Elevated LH/FSH ratio
The luteinizing hormone/follicle-stimulating hormone (LH/FSH) ratio is often requested to help diagnose PCOS despite a recent consensus recommending against its use. In healthy women, the ratio between LH and FSH usually lies between 1 and 2, and in PCOS women, this ratio becomes reversed, and it might reach as high as 2 or 3 [21].
Glucose levels and insulin profile
Serum glucose levels were measured using the enzymatic UV method with hexokinase. Glucose-6-phosphate formed from glucose and ATP by hexokinase is oxidized by NAD in a reaction catalyzed by glucose-6-phosphate dehydrogenase to create NADH, which is quantitated spectrophotometrically at 340 nm. An Olympus AU400 automated chemistry analyzer was used to measure serum glucose levels and commercial kits (Roche, Manheim, Germany)
Serum insulin level was measured using commercial kits and an electrochemiluminiscence device (Elicsys, Roche Diagnostics). The method is based on the binding of insulin to a specific monoclonal antibody labeled with ruthenium with the addition of streptavidin-coated microparticles. The application of voltage to the electrodes induces chemiluminescent emission measured by a photomultiplier.
Glucose and insulin levels were measured in venous blood on an empty stomach and the second evaluation 120 min after taking 75 g of glucose.
HDL and LDL cholesterol measurements
Women with PCOS have a greater tendency to have high cholesterol (lower levels of high-density lipoproteins or HDL and higher levels of low-density lipoproteins or LDL) [22]. Besides, triglyceride levels, another component of cholesterol, tend to be high in women with PCOS. Cholesterol esterase is mainly used in clinical studies to determine the level of cholesterol in human blood. The determination is based on the method of Allain et al. [20] that monitors generated free cholesterol in the reaction catalyzed by cholesterol oxidase. Color intensity is directly proportional to the amount of cholesterol, with maximum absorption at the wavelength of 500 nm.
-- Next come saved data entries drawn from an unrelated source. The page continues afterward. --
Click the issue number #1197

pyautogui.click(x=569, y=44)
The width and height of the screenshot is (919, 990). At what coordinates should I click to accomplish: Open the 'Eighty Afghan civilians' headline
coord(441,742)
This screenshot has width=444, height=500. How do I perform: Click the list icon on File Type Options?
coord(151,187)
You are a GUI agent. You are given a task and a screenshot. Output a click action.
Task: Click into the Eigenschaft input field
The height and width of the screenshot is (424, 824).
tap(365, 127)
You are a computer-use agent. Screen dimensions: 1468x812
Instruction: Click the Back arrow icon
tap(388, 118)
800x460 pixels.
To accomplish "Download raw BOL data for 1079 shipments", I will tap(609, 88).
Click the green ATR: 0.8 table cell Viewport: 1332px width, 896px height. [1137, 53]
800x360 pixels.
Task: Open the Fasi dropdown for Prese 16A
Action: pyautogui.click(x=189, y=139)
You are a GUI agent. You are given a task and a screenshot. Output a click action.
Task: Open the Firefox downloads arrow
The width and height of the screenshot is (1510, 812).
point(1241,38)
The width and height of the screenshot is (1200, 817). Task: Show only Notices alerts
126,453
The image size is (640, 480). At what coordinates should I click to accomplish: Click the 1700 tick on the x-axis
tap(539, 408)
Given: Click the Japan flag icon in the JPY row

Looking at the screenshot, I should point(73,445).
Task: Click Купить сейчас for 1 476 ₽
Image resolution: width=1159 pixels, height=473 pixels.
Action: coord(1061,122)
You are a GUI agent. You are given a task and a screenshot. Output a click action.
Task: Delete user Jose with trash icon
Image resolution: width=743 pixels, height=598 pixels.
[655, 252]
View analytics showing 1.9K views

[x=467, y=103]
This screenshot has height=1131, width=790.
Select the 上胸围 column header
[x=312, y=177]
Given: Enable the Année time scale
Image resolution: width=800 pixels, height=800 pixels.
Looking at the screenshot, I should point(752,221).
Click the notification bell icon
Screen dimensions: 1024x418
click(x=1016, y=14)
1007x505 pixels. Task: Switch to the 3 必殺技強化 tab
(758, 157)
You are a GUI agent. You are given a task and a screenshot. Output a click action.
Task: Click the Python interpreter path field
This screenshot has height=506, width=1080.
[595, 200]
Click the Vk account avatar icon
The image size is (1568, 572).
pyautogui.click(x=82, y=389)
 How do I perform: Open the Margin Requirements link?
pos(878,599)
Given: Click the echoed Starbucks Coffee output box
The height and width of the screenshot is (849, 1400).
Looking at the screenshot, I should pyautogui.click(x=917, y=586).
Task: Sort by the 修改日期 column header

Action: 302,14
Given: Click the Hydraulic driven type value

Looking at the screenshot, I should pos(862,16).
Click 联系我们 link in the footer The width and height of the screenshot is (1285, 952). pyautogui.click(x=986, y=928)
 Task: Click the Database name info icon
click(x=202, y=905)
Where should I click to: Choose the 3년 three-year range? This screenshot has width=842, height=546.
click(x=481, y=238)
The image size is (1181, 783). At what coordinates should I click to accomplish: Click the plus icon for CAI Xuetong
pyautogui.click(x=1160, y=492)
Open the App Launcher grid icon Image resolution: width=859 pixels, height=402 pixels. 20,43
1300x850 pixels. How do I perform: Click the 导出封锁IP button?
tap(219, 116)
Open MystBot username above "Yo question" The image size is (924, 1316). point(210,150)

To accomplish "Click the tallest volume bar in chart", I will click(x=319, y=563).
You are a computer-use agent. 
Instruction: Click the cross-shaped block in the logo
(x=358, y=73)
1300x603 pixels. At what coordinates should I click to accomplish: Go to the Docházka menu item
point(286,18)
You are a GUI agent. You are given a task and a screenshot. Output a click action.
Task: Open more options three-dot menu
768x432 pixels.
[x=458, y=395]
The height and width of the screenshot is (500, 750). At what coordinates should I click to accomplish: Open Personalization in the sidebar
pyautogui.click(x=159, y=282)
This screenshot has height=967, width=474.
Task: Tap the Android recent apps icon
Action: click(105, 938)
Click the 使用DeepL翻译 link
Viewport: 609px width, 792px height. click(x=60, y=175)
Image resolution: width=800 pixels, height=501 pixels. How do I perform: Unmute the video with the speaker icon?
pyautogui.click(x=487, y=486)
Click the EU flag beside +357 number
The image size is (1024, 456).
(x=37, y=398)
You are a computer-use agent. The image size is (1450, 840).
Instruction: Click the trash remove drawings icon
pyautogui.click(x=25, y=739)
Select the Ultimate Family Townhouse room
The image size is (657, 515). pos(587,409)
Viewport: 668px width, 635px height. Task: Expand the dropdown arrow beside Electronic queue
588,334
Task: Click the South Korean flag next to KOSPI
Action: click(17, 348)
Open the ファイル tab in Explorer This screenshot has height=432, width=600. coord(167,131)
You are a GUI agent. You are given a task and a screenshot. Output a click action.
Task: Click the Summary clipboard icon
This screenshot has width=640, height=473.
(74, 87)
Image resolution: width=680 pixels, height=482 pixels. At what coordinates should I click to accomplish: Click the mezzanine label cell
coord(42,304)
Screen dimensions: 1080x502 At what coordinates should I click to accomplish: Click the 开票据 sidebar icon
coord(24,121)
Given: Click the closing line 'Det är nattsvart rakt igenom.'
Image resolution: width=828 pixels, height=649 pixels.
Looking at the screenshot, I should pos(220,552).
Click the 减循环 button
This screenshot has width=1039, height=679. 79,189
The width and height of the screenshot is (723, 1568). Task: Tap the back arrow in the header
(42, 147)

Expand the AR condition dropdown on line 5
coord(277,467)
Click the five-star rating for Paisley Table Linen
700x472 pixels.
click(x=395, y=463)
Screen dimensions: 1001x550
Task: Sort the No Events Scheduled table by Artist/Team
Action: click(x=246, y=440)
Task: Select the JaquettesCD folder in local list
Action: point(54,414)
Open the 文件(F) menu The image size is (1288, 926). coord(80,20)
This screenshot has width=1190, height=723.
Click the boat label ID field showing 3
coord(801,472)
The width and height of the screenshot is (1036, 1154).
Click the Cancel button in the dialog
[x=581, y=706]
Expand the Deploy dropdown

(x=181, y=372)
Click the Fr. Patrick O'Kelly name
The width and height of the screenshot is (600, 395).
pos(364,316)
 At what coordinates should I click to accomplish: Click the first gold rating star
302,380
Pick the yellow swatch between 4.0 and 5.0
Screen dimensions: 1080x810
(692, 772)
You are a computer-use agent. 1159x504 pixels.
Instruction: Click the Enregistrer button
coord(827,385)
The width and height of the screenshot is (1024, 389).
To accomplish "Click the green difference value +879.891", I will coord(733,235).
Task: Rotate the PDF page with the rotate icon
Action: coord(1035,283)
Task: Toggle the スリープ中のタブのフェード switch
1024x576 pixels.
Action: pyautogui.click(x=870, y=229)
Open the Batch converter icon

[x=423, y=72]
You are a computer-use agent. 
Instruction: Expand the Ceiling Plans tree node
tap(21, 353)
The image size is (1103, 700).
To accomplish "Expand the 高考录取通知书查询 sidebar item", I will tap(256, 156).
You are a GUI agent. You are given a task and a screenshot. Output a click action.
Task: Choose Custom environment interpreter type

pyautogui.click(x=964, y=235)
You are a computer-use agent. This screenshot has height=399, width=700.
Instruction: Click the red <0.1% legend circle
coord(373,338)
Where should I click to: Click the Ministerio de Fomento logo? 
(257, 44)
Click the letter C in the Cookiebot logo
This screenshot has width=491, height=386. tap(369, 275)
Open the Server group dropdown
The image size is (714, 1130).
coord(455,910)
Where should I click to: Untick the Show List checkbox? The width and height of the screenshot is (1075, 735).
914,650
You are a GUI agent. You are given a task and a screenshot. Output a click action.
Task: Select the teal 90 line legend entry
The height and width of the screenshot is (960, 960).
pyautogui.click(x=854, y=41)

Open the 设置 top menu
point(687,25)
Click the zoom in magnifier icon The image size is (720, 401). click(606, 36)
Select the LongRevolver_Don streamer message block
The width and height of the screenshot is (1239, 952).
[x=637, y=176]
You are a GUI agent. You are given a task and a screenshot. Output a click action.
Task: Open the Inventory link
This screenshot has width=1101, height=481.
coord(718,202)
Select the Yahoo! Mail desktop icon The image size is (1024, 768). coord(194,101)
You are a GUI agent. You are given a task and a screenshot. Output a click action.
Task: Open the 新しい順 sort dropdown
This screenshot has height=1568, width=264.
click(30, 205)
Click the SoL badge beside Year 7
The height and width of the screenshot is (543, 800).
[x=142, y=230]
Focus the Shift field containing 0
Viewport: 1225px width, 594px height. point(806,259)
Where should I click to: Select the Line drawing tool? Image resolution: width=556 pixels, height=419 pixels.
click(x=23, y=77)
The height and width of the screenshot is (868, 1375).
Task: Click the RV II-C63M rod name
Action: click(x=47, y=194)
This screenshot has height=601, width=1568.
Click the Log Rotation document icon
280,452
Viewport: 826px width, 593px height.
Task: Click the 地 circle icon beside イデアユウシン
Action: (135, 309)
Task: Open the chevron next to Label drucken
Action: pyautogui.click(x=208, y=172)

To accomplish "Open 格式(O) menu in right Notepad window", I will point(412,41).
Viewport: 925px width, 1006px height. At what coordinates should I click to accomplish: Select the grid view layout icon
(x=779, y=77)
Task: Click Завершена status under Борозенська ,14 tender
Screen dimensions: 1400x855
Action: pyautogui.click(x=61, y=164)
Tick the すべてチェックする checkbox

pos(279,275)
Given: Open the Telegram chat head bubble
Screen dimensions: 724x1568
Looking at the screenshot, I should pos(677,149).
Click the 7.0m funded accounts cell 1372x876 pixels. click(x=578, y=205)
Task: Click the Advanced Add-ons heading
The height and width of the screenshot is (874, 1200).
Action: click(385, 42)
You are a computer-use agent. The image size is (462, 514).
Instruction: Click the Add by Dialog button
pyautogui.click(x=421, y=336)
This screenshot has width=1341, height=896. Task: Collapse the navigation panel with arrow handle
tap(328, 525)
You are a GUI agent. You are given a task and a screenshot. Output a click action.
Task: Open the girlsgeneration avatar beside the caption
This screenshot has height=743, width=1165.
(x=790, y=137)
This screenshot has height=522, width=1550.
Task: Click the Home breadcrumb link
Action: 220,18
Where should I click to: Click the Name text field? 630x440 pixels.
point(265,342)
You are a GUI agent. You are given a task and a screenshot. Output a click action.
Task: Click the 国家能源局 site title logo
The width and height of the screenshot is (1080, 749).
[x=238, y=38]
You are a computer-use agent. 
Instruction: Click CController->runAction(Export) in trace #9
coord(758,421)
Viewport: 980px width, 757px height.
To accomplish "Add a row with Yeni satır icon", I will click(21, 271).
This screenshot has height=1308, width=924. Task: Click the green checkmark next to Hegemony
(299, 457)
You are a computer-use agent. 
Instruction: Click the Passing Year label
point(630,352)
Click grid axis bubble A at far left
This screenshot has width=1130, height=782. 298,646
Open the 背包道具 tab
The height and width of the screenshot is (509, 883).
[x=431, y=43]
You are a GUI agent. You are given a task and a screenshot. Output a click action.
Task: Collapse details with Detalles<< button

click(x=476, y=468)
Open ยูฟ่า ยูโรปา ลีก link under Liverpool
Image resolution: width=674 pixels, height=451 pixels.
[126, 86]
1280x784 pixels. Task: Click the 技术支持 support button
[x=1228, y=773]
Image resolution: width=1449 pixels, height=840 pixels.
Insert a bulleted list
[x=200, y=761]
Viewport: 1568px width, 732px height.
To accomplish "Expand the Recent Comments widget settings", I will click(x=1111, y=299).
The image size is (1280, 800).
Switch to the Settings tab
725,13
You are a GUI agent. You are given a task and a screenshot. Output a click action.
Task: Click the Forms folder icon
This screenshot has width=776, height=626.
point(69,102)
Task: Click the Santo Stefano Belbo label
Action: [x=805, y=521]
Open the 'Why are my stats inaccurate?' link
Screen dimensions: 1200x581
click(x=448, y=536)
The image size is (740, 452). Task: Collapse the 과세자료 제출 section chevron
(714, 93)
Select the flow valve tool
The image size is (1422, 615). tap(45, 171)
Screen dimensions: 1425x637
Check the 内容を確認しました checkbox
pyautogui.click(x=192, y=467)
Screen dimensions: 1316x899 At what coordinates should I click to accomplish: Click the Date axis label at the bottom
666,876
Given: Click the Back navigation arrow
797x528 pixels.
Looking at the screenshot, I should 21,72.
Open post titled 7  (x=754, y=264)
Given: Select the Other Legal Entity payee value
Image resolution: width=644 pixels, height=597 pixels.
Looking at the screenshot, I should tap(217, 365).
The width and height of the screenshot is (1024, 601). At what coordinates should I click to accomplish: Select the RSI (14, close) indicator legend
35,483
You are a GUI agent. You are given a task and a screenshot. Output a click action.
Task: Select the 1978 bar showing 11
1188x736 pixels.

Enzymatic hydrolysis of serum triglycerides by lipoprotein lipase generates free fatty acids and glycerol, with an absorbance maximum at 540 nm.
HDL and LDL cholesterol are measured directly in the serum. Sulfated alpha-cyclodextrin in the presence of Mg2+, which forms complexes with apoB. This complex contains lipoproteins and polyethylene glycol-coupled cholesterol esterase and cholesterol oxidase to measure HDL-cholesterol. LDL-cholesterol is calculated from measured values of total cholesterol, triglycerides, and HDL-cholesterol according to the relationship:
LDL-chol = total chol − HDL-chol − [TG]/5
Where [TG]/5 is an estimate of VLDL-cholesterol, and all values are expressed in mmol/L.
Cholesterol components and triglycerides were analyzed using an Olympus AU400 analyzer.
Statistical Analysis
Statistical analysis of serum constituents was performed by variance analysis (ANOVA) using the IBM SPSS (Version 20.0, SPSS, Inc., Chicago, IL, USA). Differences between means were determined by a range test (p<0.01). The Pearson correlation coefficient is a measure of the strength of the linear association between two variables.